MIRSL gathers climate data. Sekelsky's specialty
is clouds and cloud properties. The data is turned over to atmospheric
scientists for use in climate modeling, which can predict changes over
time or the impact of such large-weather events as the infamous El Niño.
Most MIRSL research is done away from New England: Sekelsky's itinerary
last year, on projects ranging from cloud radiation research to the problem
of icing on small
airplanes, included Canada, California, Hawaii, and Oklahoma.
It might seem that these disparate locales
had no relevance to the weather back home, but that's not true. "It
all impacts New England," says Swift in his worldly way.

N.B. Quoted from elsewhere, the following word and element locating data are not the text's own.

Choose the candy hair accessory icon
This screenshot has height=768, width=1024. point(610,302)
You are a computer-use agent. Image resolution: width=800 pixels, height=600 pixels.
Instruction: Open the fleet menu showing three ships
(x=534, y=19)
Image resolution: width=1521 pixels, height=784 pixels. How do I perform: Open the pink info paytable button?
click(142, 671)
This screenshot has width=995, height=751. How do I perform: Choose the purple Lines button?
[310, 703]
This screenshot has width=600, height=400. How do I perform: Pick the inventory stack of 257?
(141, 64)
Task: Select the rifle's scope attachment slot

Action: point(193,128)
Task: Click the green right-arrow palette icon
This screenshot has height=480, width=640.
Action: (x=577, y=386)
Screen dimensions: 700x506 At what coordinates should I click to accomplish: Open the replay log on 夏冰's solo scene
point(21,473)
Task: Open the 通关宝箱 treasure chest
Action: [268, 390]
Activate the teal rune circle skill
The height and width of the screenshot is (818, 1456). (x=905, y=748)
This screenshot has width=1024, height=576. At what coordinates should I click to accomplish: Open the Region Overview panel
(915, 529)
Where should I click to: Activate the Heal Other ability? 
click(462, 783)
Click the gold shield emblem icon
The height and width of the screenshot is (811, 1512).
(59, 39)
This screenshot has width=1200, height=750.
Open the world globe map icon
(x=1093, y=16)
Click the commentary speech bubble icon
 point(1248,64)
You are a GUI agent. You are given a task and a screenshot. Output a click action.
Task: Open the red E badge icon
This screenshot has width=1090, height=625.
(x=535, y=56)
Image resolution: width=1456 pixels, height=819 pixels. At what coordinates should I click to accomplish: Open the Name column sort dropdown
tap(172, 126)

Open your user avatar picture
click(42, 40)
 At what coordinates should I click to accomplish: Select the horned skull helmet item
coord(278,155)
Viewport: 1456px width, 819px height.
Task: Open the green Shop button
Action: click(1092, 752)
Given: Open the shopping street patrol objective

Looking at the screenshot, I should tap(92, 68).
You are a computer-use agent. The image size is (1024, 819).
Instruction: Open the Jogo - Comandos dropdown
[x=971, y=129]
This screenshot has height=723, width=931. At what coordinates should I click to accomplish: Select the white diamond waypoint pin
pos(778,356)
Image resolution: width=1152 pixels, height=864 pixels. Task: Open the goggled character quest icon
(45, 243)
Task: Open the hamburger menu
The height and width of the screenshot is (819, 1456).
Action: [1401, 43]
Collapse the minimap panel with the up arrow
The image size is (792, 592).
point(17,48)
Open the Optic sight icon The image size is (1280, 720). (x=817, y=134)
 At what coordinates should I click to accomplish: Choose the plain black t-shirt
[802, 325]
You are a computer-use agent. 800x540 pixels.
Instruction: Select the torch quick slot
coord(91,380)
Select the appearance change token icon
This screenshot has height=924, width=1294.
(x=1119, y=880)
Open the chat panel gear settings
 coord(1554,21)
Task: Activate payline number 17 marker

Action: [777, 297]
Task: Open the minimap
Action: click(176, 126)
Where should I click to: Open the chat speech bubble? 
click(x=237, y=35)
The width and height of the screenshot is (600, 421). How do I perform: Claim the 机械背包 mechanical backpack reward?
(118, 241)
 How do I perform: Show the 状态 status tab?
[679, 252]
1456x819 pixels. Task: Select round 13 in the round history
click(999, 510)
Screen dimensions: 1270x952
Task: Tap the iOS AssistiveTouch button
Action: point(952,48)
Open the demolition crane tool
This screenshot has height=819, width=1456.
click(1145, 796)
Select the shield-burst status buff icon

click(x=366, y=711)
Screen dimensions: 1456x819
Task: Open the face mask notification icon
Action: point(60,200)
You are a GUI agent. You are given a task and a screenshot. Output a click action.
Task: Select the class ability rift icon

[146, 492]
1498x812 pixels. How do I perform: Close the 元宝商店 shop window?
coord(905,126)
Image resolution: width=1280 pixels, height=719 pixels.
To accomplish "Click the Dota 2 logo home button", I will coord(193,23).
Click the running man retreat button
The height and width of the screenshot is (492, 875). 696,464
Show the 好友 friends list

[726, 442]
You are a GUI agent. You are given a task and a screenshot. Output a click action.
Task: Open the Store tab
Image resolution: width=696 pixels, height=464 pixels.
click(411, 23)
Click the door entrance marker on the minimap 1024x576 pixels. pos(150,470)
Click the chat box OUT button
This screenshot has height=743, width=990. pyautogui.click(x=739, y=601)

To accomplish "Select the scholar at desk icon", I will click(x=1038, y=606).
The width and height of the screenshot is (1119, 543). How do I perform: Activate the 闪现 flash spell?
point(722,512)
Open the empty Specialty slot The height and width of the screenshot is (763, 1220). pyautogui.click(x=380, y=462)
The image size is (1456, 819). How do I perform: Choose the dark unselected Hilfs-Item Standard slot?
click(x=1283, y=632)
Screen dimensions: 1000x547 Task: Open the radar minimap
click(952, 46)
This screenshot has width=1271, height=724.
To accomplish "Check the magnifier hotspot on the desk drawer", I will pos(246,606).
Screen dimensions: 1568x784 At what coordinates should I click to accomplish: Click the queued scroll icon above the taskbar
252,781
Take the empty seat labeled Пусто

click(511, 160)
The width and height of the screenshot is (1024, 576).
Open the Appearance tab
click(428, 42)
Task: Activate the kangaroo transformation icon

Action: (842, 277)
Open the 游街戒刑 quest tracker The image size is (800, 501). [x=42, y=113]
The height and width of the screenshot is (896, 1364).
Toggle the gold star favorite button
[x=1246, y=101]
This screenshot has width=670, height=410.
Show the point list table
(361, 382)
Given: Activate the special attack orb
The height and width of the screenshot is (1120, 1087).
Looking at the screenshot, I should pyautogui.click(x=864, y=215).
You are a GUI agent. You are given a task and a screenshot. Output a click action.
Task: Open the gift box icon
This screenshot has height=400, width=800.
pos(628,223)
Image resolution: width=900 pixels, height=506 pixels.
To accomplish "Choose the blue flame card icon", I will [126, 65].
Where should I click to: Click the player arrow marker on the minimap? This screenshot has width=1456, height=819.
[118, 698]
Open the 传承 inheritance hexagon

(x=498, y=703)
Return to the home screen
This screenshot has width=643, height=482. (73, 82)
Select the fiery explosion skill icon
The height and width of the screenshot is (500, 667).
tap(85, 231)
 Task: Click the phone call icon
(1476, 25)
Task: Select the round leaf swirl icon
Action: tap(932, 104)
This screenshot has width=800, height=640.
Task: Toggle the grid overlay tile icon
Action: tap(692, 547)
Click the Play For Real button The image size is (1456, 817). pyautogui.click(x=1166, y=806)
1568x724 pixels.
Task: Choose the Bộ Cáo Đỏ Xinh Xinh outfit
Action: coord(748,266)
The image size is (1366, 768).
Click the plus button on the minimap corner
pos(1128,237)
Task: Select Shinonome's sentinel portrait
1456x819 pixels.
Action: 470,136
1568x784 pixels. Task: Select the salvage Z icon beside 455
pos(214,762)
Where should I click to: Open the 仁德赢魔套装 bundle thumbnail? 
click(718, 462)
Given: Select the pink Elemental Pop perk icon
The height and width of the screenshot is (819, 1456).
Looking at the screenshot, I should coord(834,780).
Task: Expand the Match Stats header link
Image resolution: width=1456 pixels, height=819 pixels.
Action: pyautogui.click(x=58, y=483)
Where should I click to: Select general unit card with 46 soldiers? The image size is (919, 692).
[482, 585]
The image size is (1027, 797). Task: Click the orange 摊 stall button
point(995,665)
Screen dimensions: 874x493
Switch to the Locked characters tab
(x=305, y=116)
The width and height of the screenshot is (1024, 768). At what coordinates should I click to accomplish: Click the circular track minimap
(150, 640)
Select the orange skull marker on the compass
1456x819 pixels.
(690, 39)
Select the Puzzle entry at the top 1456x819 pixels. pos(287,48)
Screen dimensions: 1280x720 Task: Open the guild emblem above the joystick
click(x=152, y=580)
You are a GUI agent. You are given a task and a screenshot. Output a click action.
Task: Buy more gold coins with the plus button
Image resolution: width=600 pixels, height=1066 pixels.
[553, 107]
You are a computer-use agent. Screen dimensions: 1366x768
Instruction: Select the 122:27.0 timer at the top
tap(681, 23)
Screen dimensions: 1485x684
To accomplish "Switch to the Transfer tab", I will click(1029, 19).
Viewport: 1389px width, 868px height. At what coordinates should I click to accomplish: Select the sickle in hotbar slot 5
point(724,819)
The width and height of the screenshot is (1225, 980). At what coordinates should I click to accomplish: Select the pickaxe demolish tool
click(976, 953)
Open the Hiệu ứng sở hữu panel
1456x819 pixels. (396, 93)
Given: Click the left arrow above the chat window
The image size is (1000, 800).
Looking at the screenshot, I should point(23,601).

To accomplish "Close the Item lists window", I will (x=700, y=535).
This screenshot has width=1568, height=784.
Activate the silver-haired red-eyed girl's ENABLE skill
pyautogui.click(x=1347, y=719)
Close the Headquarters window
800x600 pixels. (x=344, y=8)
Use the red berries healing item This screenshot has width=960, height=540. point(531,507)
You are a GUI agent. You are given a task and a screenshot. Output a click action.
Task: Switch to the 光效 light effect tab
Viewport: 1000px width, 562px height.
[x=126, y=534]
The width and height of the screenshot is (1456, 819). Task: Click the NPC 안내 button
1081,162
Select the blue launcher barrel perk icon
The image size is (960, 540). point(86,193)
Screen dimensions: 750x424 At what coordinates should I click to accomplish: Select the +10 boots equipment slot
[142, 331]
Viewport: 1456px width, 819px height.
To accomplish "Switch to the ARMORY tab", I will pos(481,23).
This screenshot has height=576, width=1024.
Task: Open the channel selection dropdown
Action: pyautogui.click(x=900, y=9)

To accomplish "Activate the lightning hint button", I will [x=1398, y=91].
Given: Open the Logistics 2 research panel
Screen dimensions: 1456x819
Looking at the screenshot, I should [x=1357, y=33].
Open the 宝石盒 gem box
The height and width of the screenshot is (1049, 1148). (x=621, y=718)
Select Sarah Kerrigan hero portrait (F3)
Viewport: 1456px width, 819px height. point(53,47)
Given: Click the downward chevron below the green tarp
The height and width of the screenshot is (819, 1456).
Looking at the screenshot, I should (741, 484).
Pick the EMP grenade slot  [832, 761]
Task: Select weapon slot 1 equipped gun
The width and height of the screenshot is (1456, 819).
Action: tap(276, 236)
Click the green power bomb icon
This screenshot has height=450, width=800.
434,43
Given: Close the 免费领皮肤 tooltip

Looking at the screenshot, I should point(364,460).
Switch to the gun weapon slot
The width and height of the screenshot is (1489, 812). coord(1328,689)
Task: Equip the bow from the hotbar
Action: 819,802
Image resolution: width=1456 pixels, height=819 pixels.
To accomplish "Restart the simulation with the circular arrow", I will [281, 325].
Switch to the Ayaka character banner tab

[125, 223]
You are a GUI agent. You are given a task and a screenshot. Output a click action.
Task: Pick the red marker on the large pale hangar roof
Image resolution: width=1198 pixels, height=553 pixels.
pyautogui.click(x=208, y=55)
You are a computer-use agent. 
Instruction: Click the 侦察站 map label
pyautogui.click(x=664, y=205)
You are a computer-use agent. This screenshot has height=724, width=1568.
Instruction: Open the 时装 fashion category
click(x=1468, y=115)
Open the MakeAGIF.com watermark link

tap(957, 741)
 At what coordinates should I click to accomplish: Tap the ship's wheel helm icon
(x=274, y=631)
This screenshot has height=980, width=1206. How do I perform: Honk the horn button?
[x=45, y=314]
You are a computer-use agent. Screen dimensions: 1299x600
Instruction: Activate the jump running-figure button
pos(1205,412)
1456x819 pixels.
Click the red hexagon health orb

One current project, though, will have these
researchers' eyes riveted on local skies. That is CloudSat, NASA's cloud-measuring
satellite, scheduled to be launched in three years. Swift and Sekelsky
are part of a team designing the millimeter wave radar that will allow
collection of data from above and below the clouds at the same time, creating
never-before-possible three-dimensional images. Once CloudSat is operational,
MIRSL and crew will function as one of the ground sites collecting measurements
in coordination with the satellite overpasses. Amherst clouds will be
receiving some heavy scrutiny, Sekelsky says.
Swift asserts that by means of such technology
UMass researchers "dissect clouds." And the dissecting of clouds
is no small business to those interested in climate. Clouds are crucial,
says Sekelsky. High cirrus clouds allow the passage of sunlight while
reflecting heat back to the surface of the Earth: the original greenhouse
effect. The absence of such clouds on a winter night allows the heat of
the day to escape.
Currently, these cloud researchers, who
are part of the College of Engineering, don't have an operational facility
at UMass. "But we're getting close," Sekelsky says. A site at
Tillson Farm is being turned over to MIRSL, giving researchers a station
for CloudSat and other New England-based climate projects.
Having a station on campus will "give
us a chance to sit back and do experiments at home on a continuous basis,"
says Swift. "Instead of going somewhere for a week, we'll be able
to look at weather patterns coming over New England every hour, every
day. It's so much better to operate right from home base."